Input records →
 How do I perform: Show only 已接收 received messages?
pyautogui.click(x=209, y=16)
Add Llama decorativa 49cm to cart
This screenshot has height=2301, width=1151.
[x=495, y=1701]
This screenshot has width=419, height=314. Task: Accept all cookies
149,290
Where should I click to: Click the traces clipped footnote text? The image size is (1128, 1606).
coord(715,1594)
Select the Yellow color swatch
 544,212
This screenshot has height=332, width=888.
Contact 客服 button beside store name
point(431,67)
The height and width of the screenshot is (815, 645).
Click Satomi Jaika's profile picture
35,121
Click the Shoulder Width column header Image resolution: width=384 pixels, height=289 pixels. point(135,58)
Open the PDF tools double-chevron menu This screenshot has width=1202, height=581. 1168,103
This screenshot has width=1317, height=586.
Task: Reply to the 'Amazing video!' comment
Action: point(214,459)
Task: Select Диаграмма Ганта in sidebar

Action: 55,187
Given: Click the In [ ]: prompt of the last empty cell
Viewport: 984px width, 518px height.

Exercise instructions → Reproduce the preceding entries exactly and completely.

Solution for this task →
 How do I perform: Show only 已接收 received messages?
pyautogui.click(x=209, y=16)
Add Llama decorativa 49cm to cart
This screenshot has height=2301, width=1151.
[x=495, y=1701]
This screenshot has width=419, height=314. Task: Accept all cookies
149,290
Where should I click to: Click the traces clipped footnote text? The image size is (1128, 1606).
coord(715,1594)
Select the Yellow color swatch
 544,212
This screenshot has height=332, width=888.
Contact 客服 button beside store name
point(431,67)
The height and width of the screenshot is (815, 645).
Click Satomi Jaika's profile picture
35,121
Click the Shoulder Width column header Image resolution: width=384 pixels, height=289 pixels. point(135,58)
Open the PDF tools double-chevron menu This screenshot has width=1202, height=581. 1168,103
This screenshot has width=1317, height=586.
Task: Reply to the 'Amazing video!' comment
Action: point(214,459)
Task: Select Диаграмма Ганта in sidebar

Action: 55,187
Given: Click the In [ ]: prompt of the last empty cell
Viewport: 984px width, 518px height.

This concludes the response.